Debord y Baudrillard: entre el espectáculo y el simulacro

Debord y Baudrillard: entre el espectáculo y el simulacro

«Se ha derramado el vino de la vida y solo quedan las pozas en la bodega».

Crítica de la separación.

Para Guy Debord todo lo directamente experimentado se ha convertido en una representación. La realidad vivida se halla hoy materialmente invadida por la contemplación del espectáculo, el cual pasa a identificarse con lo real. Esta alienación recíproca es la esencia y el sustento de nuestra sociedad. En el espectáculo -imagen de la economía reinante- el fin no es nada y el desarrollo lo es todo. El espectáculo, afirma Debord, no conduce a ninguna parte salvo a sí mismo, volviéndose así en el principal objetivo de la producción actual. A raíz de esto, el mundo se transforma en meras imágenes, las que, a su vez, pasan a ser vistas como seres reales, promoviendo en torno a ellas un comportamiento casi hipnótico.

En esto debe radicar la fascinación actual por las pantallas, las que contribuyen a un hipnotismo unilateral, no dialógico, pues el espectáculo se constituye allí, destaca Debord, donde hay representación independiente del que representa. La representación nos es dada en el espectáculo mismo para ser gozada por nosotros. Cuando la necesidad es soñada socialmente, el sueño se hace necesario. El espectáculo es el mal sueño de la sociedad moderna encadenada, que no expresa en última instancia más que su deseo de dormir. El espectáculo es el que vela ahora por ese sueño.

La función del cine, por ejemplo, es presentar una coherencia falsa en vista de evitar la insatisfacción propia de una sociedad donde nos encontramos como personas aisladas en un ambiente de profundo aburrimiento, viviendo una historia que no es nuestra y que no creamos libremente. Es la sociedad la que se transmite a sí misma a través de estos espectáculos, exhibiendo héroes y ejemplos a seguir, en donde quedamos reducidos a la mera contemplación. Sin poder intervenir, hemos dejado que las cosas pasen. Los pocos eventos que requieren de nuestra participación son los que deberían sernos indiferentes.

Datos para revisar »

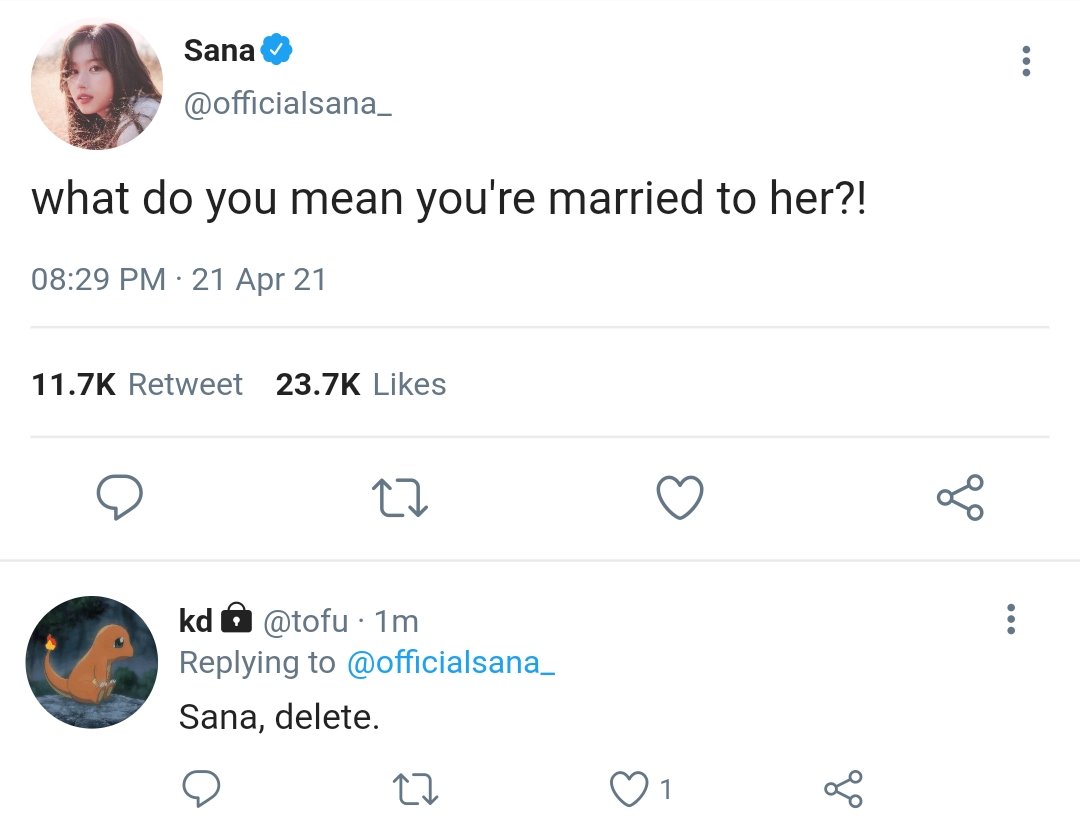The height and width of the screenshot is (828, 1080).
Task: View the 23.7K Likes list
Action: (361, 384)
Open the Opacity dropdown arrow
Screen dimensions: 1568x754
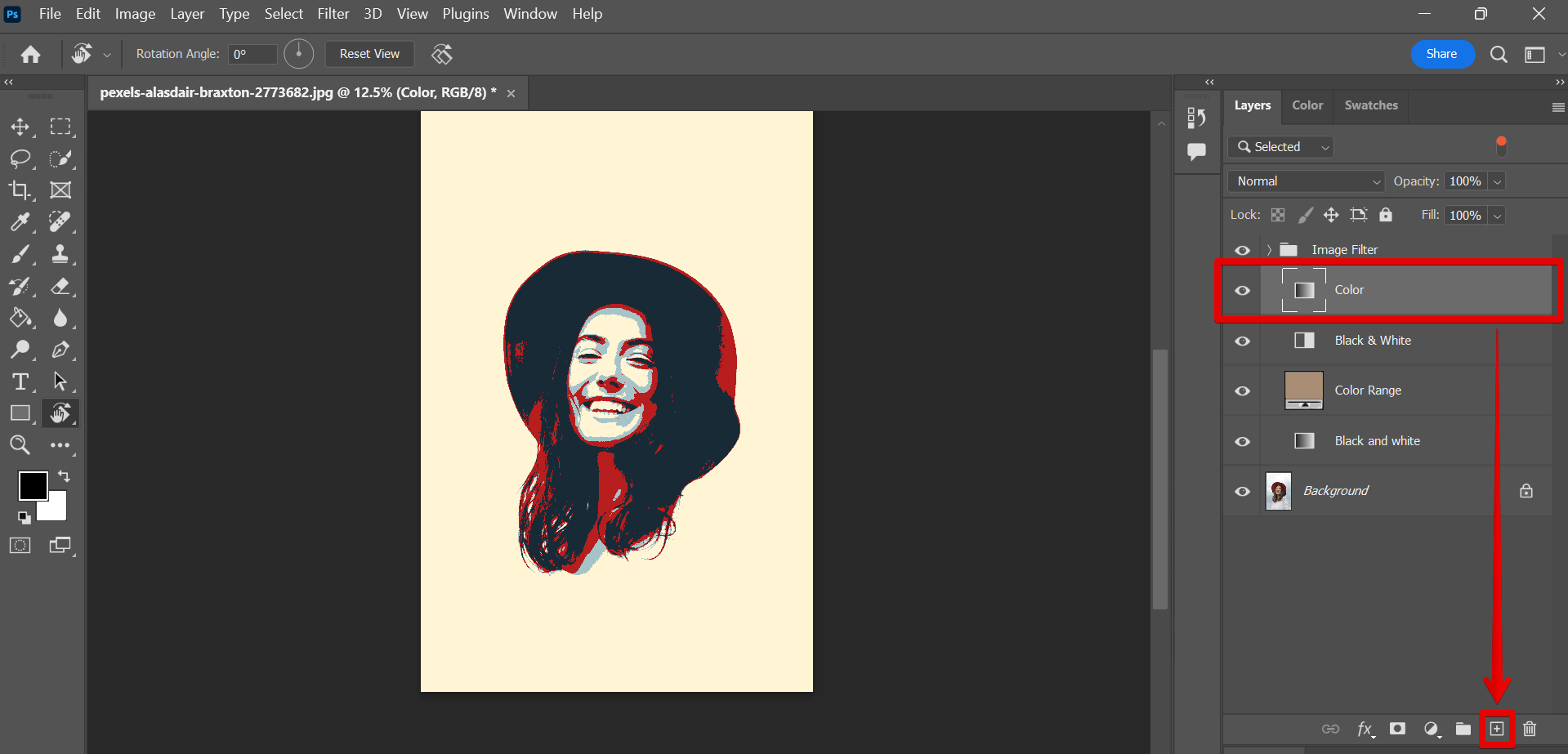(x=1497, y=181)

Ejercicio 1 »
Por favor, copia todas las oraciones del texto sobre Debord y Baudrillard que comienzan con las palabras «El espectáculo».
Ejercicio 2 »
Escribe la continuación del texto sobre Debord y Baudrillard a partir de su última oración.

Resultado del ejercicio 1 »
- El espectáculo, afirma Debord, no conduce a ninguna parte salvo a sí mismo, volviéndose así en el principal objetivo de la producción actual.
- El espectáculo es el mal sueño de la sociedad moderna encadenada, que no expresa en última instancia más que su deseo de dormir.
- El espectáculo es el que vela ahora por ese sueño.

Resultado del ejercicio 2 »
Debord afirma que la causa de este espectáculo la podemos hallar en la pérdida de unidad del mundo, esto es, en la carencia de una interpretación común o de un gran relato para dar cuenta de lo que somos y de nuestra relación con el mundo. Al no haber esta unidad -tan propia de la modernidad- entre sujeto y objeto, nos quedamos en la mera representación, la que ha pasado a considerarse como un fin en sí mismo, puesto que ya no hay fines ulteriores que nos permita considerarlas como solo medios o herramientas. Mientras más contemplamos este espectáculo, menos comprendemos nuestra propios deseos y existencia. Los gestos y pensamientos dejan así de ser nuestros, para convertirse en los gestos de otro que los representa para nosotros.

Baudrillard entiende el simulacro también en sintonía con la representación. Si pensamos por ejemplo en las religiones, algunas de estas prohíben las imágenes representativas de la divinidad, no porque no puede hacerse, sino porque al disgregarse en simulacros perdería la instancia suprema de idea pura e inteligible a la que aspira, al hacerse visible el aparato de iconos que la sustenta.

Sin embargo, Baudrillard considera que Dios no ha sido nunca, es decir, que solo ha existido su simulacro, que nunca ha sido otra cosa que su propio simulacro, y es por esto por lo que la religión iconoclasta pretenda destruir cualquier intento de imagen; para no revelar así atisbo de esta ficción. Por contraparte, los iconólatras (adoradores de imágenes) fueron para Baudrillard espíritus más modernos, más aventureros, ya que tras la fe en un Dios -posado en el espejo de las imágenes- estaban representando la muerte de este Dios y su desaparición en la epifanía de sus representaciones, que disimulan el vacío que hay tras ellas.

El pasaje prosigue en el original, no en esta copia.